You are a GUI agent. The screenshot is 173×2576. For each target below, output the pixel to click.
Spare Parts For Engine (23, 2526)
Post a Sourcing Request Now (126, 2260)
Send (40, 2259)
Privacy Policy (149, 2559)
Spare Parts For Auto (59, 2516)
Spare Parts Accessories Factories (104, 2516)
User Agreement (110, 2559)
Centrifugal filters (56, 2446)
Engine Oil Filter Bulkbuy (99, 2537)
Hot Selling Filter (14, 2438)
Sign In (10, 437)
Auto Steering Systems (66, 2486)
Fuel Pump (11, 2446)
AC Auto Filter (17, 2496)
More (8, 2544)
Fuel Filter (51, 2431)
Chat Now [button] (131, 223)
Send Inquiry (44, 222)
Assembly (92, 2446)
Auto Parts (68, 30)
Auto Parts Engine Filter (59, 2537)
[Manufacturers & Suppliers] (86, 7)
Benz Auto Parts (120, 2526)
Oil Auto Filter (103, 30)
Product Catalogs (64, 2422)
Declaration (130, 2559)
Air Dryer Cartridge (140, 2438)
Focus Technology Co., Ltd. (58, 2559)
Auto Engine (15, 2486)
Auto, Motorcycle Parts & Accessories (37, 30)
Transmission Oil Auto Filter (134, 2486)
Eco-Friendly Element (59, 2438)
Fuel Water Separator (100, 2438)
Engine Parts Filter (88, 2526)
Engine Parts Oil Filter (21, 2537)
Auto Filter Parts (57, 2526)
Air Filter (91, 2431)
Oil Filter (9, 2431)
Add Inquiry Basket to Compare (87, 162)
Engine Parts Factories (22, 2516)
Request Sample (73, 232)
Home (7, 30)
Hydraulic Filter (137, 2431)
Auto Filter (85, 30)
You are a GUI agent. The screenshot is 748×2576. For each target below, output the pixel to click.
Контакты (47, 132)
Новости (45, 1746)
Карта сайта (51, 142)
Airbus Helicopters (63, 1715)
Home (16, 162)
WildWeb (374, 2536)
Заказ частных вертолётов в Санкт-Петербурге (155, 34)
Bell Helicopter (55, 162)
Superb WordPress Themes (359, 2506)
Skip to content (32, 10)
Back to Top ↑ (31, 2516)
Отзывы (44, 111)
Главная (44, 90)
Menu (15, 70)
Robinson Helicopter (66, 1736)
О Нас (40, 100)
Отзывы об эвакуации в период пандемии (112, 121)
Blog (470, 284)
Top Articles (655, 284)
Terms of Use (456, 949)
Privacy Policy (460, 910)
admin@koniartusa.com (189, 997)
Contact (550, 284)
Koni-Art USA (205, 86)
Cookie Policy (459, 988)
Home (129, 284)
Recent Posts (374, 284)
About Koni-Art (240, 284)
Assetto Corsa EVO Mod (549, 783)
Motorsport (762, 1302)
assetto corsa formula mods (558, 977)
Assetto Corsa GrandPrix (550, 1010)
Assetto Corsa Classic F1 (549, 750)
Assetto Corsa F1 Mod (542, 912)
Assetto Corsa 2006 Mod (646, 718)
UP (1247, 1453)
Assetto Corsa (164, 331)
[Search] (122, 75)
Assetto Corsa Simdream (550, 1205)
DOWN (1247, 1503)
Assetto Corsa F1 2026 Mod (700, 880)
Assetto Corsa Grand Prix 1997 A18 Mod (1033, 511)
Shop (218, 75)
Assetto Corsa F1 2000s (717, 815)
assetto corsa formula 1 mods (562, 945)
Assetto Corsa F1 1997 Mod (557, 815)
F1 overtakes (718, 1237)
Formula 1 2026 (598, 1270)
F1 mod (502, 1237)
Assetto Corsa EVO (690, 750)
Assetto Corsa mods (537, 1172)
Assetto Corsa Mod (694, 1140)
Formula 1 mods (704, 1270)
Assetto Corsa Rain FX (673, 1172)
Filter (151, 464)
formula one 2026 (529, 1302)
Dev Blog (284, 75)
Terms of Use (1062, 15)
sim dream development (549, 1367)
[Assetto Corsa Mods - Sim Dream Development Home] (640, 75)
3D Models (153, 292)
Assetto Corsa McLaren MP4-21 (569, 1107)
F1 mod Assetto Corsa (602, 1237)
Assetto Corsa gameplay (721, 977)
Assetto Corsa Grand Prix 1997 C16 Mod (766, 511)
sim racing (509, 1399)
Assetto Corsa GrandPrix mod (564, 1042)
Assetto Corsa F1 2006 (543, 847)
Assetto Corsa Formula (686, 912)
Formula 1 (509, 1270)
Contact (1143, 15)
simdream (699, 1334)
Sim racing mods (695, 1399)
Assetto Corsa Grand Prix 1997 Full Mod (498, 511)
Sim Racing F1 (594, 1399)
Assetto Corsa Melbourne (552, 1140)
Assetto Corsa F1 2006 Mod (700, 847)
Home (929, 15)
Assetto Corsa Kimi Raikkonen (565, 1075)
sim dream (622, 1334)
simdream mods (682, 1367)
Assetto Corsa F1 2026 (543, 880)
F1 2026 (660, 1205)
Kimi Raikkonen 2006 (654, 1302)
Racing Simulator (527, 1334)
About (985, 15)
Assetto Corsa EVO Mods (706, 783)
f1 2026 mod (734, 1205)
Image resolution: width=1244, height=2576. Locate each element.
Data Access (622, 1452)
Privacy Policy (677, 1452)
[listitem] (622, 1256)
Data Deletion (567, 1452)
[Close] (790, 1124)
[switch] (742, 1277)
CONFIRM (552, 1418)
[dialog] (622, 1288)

◆ ◆ ◆

#### [EXERCISE AIM]
Copy exactly, with no other lines, the stretch of the material that begins at the line containing "Assetto Corsa mods (537, 1172)" and ends at its last line.

#### [OUTPUT OF THE TASK]
Assetto Corsa mods (537, 1172)
Assetto Corsa Mod (694, 1140)
Formula 1 mods (704, 1270)
Assetto Corsa Rain FX (673, 1172)
Filter (151, 464)
formula one 2026 (529, 1302)
Dev Blog (284, 75)
Terms of Use (1062, 15)
sim dream development (549, 1367)
[Assetto Corsa Mods - Sim Dream Development Home] (640, 75)
3D Models (153, 292)
Assetto Corsa McLaren MP4-21 (569, 1107)
F1 mod Assetto Corsa (602, 1237)
Assetto Corsa gameplay (721, 977)
Assetto Corsa Grand Prix 1997 C16 Mod (766, 511)
sim racing (509, 1399)
Assetto Corsa GrandPrix mod (564, 1042)
Assetto Corsa F1 2006 (543, 847)
Assetto Corsa Formula (686, 912)
Formula 1 (509, 1270)
Contact (1143, 15)
simdream (699, 1334)
Sim racing mods (695, 1399)
Assetto Corsa Grand Prix 1997 Full Mod (498, 511)
Sim Racing F1 (594, 1399)
Assetto Corsa Melbourne (552, 1140)
Assetto Corsa F1 2006 Mod (700, 847)
Home (929, 15)
Assetto Corsa Kimi Raikkonen (565, 1075)
sim dream (622, 1334)
simdream mods (682, 1367)
Assetto Corsa F1 2026 (543, 880)
F1 2026 (660, 1205)
Kimi Raikkonen 2006 (654, 1302)
Racing Simulator (527, 1334)
About (985, 15)
Assetto Corsa EVO Mods (706, 783)
f1 2026 mod (734, 1205)
Image resolution: width=1244, height=2576. Locate each element.
Data Access (622, 1452)
Privacy Policy (677, 1452)
[listitem] (622, 1256)
Data Deletion (567, 1452)
[Close] (790, 1124)
[switch] (742, 1277)
CONFIRM (552, 1418)
[dialog] (622, 1288)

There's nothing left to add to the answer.